In this civil case, Ronda's mother Barb Thompson wants the judge and jury to overrule that decision.

"I guess maybe it just comes down to the truth," Thompson said. "That's, that's all I wanted the whole time is just the truth."

Nearly 11 years ago, Barb Thompson got the call at her Spokane horse farm that would turn her life upside down. Investigators had found her daughter Ronda dead of a gunshot in her Lewis County home. Investigators told her mother and closest friends it looked like suicide.

Like any family, they agonized: Could the former state trooper, so full of life, really have shot herself?

"You know, it started out trying to understand what happened," Thompson said.

But unanswered questions nagged at Ronda's mother.

Ronda had booked a flight to Spokane and packed her bags just hours before she died. She scrawled a message on a bathroom mirror telling her husband to call her in Spokane.

And even though Ronda was right-handed, police reports put the gun in her left hand.

Thompson started asking questions.

"And then the more questions you ask, the more it doesn't make sense," she said.
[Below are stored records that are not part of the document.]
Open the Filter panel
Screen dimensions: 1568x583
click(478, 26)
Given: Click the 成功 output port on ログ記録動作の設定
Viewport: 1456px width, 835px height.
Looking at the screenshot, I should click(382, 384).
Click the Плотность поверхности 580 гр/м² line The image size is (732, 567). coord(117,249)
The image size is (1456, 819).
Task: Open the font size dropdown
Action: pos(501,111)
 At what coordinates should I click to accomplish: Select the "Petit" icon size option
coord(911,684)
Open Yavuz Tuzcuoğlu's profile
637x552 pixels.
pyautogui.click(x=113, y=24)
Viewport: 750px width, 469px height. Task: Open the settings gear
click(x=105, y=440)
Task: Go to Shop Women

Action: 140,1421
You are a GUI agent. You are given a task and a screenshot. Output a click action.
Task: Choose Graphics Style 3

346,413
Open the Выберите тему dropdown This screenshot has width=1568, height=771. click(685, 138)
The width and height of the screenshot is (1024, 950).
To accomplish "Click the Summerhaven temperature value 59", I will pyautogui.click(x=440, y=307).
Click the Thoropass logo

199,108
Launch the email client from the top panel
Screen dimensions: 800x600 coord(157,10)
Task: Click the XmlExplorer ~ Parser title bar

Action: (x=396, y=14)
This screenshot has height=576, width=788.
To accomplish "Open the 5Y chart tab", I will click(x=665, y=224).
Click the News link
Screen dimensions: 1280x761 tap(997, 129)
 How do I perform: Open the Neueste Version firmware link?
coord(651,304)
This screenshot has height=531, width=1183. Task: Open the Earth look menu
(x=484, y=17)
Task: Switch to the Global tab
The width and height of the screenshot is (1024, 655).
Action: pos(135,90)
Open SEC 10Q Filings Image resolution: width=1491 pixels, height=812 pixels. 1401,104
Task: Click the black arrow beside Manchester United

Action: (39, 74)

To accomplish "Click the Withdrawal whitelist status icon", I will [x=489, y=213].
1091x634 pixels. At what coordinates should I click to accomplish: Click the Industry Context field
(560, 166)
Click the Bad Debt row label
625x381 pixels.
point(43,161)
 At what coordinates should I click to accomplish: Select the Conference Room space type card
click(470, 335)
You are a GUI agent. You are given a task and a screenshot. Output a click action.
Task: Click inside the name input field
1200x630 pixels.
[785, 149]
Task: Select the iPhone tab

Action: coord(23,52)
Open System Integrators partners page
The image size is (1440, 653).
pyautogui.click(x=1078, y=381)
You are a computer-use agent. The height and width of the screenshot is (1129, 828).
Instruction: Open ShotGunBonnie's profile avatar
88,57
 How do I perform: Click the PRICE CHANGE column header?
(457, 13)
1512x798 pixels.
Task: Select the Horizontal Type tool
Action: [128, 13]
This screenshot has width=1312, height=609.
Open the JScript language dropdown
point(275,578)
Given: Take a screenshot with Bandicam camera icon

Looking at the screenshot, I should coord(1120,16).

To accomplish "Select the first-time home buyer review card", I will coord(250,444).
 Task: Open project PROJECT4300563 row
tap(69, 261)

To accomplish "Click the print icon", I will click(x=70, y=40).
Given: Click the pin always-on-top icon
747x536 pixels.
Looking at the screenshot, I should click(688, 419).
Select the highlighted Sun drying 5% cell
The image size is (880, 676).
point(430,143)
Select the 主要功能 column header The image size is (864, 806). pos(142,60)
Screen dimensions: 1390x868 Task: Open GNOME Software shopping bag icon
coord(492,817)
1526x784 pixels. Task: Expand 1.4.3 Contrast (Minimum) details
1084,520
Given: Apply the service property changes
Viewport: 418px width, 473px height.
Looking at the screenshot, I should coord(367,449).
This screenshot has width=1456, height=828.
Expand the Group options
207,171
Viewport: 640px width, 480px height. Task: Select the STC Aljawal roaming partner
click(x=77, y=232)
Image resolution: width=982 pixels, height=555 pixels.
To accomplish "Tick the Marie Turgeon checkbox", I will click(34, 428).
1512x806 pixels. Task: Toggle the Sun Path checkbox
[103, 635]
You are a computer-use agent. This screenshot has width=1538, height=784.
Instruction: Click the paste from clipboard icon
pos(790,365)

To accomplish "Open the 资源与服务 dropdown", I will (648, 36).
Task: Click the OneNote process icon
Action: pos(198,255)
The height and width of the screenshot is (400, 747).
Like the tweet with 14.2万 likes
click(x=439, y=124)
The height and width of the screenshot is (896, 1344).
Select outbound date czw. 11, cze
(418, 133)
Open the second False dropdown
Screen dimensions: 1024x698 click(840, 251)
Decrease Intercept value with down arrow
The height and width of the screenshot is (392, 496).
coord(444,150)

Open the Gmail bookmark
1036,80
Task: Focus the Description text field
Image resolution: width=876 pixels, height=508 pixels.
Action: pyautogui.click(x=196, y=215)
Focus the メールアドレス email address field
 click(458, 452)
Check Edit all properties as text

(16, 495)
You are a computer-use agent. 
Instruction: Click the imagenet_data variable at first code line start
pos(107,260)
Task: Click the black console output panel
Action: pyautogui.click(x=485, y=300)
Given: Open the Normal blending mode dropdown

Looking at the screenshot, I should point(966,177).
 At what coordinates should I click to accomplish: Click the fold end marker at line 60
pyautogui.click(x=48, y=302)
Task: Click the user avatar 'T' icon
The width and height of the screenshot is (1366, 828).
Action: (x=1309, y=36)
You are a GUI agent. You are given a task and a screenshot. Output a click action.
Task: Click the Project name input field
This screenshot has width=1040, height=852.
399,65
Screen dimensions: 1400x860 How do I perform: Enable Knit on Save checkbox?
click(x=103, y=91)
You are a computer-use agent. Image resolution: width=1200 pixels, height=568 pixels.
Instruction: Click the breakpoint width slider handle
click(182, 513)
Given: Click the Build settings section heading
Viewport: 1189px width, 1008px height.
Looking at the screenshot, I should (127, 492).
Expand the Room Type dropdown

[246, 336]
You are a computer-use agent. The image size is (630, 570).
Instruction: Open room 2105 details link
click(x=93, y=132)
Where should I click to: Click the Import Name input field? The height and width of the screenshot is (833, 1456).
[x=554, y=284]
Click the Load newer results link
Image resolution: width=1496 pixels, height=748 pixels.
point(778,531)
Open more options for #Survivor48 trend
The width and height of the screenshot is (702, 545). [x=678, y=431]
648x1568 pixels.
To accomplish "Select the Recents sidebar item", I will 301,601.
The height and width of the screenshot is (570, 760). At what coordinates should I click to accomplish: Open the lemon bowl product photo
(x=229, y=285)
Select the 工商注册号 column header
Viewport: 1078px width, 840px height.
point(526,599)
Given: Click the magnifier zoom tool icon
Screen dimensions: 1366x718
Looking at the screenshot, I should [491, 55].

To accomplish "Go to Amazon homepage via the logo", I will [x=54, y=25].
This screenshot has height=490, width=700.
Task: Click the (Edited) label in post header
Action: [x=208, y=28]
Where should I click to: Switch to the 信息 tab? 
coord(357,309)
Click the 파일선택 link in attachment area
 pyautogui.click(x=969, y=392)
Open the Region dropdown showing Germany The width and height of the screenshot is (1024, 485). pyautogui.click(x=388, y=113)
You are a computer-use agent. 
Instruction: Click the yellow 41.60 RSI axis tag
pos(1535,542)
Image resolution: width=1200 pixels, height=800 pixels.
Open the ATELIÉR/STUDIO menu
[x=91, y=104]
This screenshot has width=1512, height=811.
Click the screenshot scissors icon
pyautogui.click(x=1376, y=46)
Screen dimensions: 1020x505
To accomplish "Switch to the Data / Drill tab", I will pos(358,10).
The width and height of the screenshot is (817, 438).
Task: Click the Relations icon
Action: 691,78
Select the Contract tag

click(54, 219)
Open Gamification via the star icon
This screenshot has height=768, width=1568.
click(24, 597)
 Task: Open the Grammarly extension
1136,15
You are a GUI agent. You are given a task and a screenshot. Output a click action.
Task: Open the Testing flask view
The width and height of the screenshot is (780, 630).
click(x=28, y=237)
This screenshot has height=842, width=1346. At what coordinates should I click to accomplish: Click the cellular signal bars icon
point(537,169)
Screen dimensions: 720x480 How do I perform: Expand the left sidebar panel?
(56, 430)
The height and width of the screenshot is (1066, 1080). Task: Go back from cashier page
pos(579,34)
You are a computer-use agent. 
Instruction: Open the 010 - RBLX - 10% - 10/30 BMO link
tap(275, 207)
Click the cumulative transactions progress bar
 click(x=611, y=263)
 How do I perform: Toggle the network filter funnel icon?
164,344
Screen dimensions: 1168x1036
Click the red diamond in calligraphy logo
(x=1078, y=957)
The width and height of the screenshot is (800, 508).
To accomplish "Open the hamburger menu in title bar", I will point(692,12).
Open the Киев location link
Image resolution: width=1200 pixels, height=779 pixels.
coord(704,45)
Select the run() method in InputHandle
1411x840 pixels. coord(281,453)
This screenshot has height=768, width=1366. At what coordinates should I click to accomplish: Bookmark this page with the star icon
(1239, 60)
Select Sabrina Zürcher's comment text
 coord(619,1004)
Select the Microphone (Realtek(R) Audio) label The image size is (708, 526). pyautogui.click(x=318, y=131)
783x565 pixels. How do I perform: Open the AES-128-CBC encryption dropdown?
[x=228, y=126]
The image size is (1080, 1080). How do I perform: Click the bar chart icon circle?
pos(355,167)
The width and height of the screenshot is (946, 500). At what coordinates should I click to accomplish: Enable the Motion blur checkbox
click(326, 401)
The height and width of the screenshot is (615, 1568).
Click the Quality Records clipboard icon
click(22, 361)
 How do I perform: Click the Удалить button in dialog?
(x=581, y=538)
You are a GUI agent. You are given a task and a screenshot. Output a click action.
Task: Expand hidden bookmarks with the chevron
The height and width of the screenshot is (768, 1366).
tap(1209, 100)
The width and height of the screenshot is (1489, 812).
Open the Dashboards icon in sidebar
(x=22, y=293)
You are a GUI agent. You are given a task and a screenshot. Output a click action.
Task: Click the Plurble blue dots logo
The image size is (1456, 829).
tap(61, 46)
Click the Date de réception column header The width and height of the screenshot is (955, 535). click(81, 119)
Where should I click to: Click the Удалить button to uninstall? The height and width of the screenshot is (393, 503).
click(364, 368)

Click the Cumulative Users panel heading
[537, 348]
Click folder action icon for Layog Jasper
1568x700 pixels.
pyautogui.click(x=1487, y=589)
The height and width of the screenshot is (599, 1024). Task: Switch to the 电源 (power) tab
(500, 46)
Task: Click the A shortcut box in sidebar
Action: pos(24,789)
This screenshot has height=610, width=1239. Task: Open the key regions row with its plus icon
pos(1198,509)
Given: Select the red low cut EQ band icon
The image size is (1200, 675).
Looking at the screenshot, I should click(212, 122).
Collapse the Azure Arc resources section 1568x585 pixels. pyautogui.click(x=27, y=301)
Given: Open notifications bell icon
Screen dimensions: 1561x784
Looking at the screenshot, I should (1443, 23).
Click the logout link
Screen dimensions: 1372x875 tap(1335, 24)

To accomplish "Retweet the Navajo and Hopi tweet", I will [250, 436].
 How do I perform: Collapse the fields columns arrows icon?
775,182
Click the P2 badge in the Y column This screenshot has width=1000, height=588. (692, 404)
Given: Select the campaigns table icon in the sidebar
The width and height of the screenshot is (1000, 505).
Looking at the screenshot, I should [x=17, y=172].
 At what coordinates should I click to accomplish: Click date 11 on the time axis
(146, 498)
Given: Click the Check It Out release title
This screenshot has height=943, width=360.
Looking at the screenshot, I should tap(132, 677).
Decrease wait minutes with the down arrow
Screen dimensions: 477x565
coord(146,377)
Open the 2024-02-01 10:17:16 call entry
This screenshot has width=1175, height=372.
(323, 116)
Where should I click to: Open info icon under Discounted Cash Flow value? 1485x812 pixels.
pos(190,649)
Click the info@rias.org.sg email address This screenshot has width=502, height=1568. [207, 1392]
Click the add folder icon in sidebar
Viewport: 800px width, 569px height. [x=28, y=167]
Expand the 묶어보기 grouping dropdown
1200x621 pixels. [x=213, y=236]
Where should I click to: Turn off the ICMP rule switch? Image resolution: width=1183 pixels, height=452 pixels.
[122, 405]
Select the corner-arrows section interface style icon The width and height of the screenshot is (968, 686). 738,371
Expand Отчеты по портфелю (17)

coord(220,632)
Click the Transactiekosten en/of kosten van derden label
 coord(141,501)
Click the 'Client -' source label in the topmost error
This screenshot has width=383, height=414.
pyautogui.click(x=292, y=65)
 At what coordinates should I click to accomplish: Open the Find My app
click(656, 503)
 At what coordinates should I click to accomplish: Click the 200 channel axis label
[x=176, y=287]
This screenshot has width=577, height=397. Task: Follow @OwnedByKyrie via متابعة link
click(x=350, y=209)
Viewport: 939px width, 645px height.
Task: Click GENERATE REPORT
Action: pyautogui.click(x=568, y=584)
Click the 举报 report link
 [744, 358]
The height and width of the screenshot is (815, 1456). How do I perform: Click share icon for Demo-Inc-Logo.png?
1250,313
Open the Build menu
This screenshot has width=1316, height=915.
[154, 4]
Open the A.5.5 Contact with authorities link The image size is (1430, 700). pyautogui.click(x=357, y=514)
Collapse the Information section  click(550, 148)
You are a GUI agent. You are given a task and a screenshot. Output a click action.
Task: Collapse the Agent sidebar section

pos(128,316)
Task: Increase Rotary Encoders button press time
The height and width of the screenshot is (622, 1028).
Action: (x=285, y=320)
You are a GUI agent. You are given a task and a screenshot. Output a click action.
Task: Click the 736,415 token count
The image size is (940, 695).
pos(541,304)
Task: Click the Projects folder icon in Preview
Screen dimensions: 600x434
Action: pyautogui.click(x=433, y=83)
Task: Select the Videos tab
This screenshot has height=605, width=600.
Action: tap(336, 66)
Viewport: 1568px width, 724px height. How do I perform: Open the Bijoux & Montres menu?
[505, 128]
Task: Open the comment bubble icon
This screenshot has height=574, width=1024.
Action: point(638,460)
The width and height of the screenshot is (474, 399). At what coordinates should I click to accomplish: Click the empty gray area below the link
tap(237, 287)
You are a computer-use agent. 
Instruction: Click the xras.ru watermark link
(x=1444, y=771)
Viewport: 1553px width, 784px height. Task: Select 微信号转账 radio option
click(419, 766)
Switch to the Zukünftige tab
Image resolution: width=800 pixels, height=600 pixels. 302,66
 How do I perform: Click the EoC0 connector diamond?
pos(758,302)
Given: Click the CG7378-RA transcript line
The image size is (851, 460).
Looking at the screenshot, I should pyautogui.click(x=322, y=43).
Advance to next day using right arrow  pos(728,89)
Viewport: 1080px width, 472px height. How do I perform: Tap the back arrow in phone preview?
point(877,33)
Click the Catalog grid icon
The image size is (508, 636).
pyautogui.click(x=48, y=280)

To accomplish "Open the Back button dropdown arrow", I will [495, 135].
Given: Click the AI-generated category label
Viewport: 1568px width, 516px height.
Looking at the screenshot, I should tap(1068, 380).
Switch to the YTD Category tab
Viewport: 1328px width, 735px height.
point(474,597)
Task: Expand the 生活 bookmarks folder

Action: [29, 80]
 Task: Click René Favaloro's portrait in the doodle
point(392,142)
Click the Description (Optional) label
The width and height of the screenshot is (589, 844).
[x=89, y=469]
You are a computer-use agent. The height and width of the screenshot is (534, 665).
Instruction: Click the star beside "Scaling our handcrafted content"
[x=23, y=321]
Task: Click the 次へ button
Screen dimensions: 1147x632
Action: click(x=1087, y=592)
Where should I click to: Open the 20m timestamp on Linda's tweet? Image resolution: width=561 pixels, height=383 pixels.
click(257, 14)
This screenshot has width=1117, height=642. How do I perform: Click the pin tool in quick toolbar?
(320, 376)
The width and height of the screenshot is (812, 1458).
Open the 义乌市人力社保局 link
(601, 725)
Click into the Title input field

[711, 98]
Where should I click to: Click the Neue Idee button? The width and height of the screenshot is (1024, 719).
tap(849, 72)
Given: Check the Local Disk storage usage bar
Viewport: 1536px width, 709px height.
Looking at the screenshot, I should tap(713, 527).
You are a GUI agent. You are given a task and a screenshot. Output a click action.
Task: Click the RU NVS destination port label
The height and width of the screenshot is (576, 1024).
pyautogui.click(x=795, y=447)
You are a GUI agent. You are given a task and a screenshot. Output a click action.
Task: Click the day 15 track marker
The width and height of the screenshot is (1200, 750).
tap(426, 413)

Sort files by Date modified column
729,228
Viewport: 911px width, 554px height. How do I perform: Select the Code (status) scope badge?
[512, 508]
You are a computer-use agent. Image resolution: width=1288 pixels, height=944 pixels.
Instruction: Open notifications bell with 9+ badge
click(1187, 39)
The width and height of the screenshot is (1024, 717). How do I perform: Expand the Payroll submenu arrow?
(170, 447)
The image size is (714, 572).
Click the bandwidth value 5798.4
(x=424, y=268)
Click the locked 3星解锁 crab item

She enlisted the help of the original Lewis County detective on the case, Jerry Berry.

"The totality of circumstances indicate that it's a murder," Berry said. "No doubt in my mind. Never has been. It was a murder in 1998; it's a murder today."

But Ronda's marriage was breaking up and her husband said she'd threatened suicide. Over Berry's objections, the Sheriff's Office closed the case and coroner Terry Wilson called it suicide.

But Thompson didn't give up. She collected evidence from the original investigation, tracked down new experts, and contacted the Problem Solvers.

We recreated decibel tests with a firearms expert to see how realistic it was that others in Ronda's house never heard the gunshot.

We visited the crime scene, testing if the closet door could have been closed. And we asked a new forensic pathologist with more than 2,000 autopsies to his credit how he interpreted Ronda's autopsy.

"This is not a self-inflicted wound," said Dr. Jeffrey Reynolds.

All Thompson's efforts have paid off and now a jury is hearing this evidence. But her search for answers has taken a toll. It's cost nearly everything she makes breeding horses.

Emotionally, the cost is even higher. And as Barb fights this battle, she just wishes she could feel Ronda by her side.

"For all the people I can read, for all the things I can sense... I don't, I don't sense her, and that's sad," she said.

No matter what the judge and jury ultimately decide in this case, Thompson knows she has done everything she can. And her plan once this is over is to finally scatter her daughter's ashes and let her rest.